Saved entries:

########################################

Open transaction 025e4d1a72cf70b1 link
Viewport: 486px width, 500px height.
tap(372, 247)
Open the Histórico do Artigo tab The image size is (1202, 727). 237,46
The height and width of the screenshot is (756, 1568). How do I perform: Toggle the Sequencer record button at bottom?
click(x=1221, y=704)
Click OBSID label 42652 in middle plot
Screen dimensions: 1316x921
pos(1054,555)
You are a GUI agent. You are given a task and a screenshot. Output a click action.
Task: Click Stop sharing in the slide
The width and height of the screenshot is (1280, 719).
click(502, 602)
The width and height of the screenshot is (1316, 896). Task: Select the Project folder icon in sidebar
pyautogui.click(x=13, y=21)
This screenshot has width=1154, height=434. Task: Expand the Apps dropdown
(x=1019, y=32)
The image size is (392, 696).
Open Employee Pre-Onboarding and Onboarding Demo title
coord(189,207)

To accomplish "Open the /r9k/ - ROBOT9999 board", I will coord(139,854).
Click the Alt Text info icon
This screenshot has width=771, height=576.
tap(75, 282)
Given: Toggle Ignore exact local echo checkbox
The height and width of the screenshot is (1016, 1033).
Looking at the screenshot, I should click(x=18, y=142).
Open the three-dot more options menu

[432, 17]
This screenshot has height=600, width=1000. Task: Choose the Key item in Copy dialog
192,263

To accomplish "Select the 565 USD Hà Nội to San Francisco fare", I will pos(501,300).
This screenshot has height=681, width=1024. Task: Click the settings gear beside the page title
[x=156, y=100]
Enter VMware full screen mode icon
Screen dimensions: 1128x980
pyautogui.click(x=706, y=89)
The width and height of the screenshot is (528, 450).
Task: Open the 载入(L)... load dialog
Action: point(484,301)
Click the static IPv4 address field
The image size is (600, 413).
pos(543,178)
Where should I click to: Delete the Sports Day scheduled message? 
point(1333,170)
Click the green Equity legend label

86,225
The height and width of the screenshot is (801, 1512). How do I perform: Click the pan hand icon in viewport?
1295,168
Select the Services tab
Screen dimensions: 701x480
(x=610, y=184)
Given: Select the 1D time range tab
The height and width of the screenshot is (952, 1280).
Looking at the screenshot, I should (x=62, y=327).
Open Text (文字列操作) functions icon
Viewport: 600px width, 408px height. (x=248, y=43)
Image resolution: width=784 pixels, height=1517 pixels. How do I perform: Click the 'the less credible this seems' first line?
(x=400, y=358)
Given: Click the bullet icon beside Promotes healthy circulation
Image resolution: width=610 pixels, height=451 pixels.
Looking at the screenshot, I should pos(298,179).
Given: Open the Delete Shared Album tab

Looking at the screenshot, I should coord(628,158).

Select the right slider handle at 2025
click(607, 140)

########################################

Find the word "will" in the entries, then copy out every line that has it.

To accomplish "Open the /r9k/ - ROBOT9999 board", I will coord(139,854).
To accomplish "Select the 565 USD Hà Nội to San Francisco fare", I will pos(501,300).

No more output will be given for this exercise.